Weather trends have been mixed in Brazil this planting season with copious amounts of rainfall in the South but some of the main soybean growing states, like Mato Grosso, have been hot and dry. The week ending Nov. 4, 2023, was the hottest and fourth-driest start to November in 30-plus years for Mato Grosso, according to data from WeatherTrends360. Meanwhile, areas to the south continued to get inundated and this was the wettest start to November in 30-plus years for southern Brazil with temperatures slightly cooler than normal, including in Rio Grande do Sul and Paraná.
The temperature and precipitation trend split continues into the first full week of November 2023, week-ending Nov. 11. For Mato Grosso and Mato Grosso do Sul, this will be the third-hottest first full week of November in 30-plus years, according to forecasts from WeatherTrends360. This will be the fourth-driest first full week of November in 30-plus years for Mato Grosso. Meanwhile, wetter than normal weather will continue for southern Brazil.
Conditions have steadily improved in Argentina in recent weeks with rain returning after drought gripped growing regions earlier this year.
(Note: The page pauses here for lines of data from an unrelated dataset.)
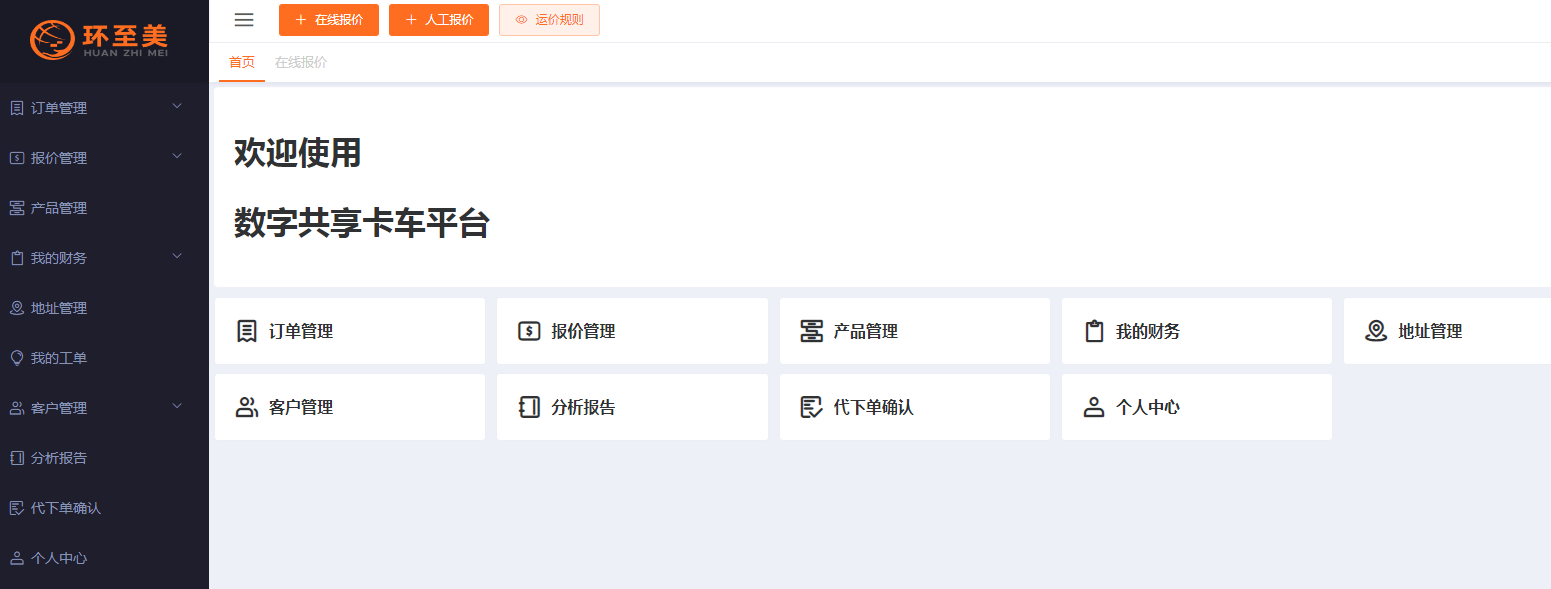The width and height of the screenshot is (1551, 589).
Task: Click the 环至美 logo in sidebar
Action: click(100, 40)
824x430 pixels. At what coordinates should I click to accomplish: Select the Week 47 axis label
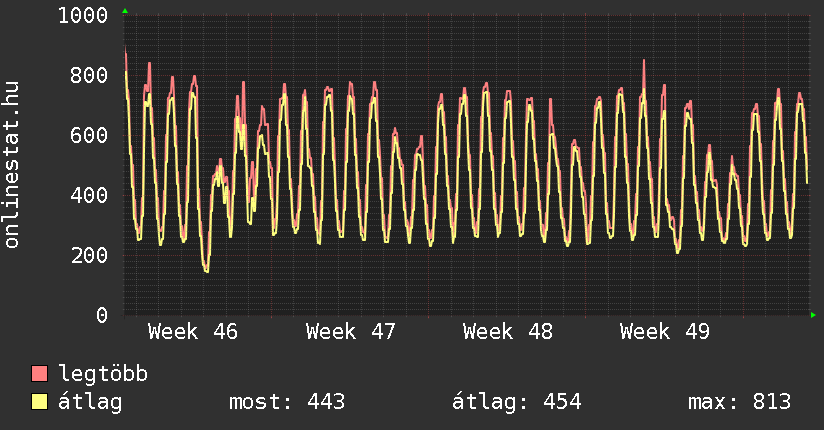[351, 332]
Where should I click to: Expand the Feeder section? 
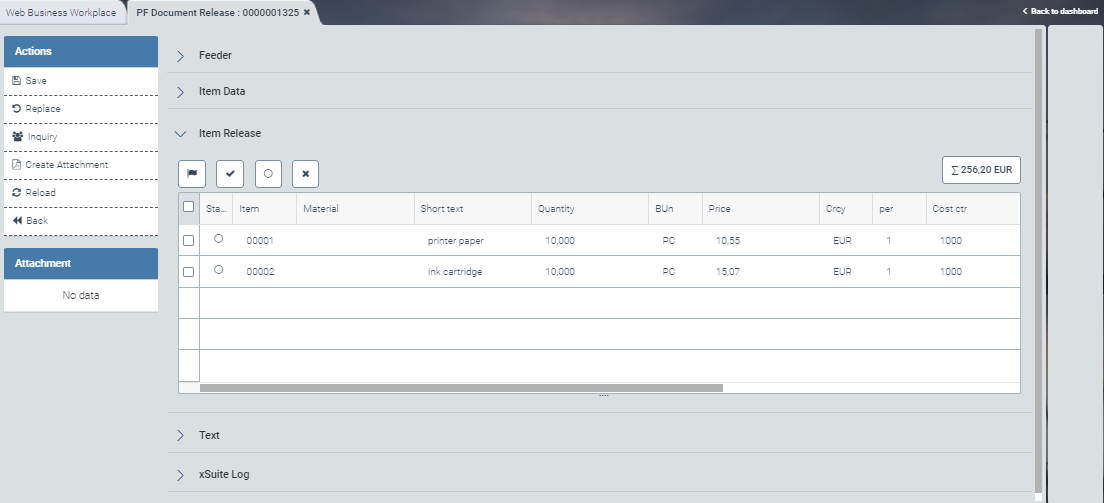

More rainfall is expected going into the first full week of November 2023.
The hot and dry weather across critical growing regions of Brazil will force some areas to replant soybeans, especially for those that planted early. The delay in the soybean crop could jeopardize the safrinha crop as the ideal planting window is more likely to be missed for the second corn crop if soybean replanting occurs.
The weather pattern this growing season has been significantly different from last year due, in large part, to El Niño conditions that are currently present. El Niño tends to bring wetter weather to southern portions of Brazil and drier weather farther north.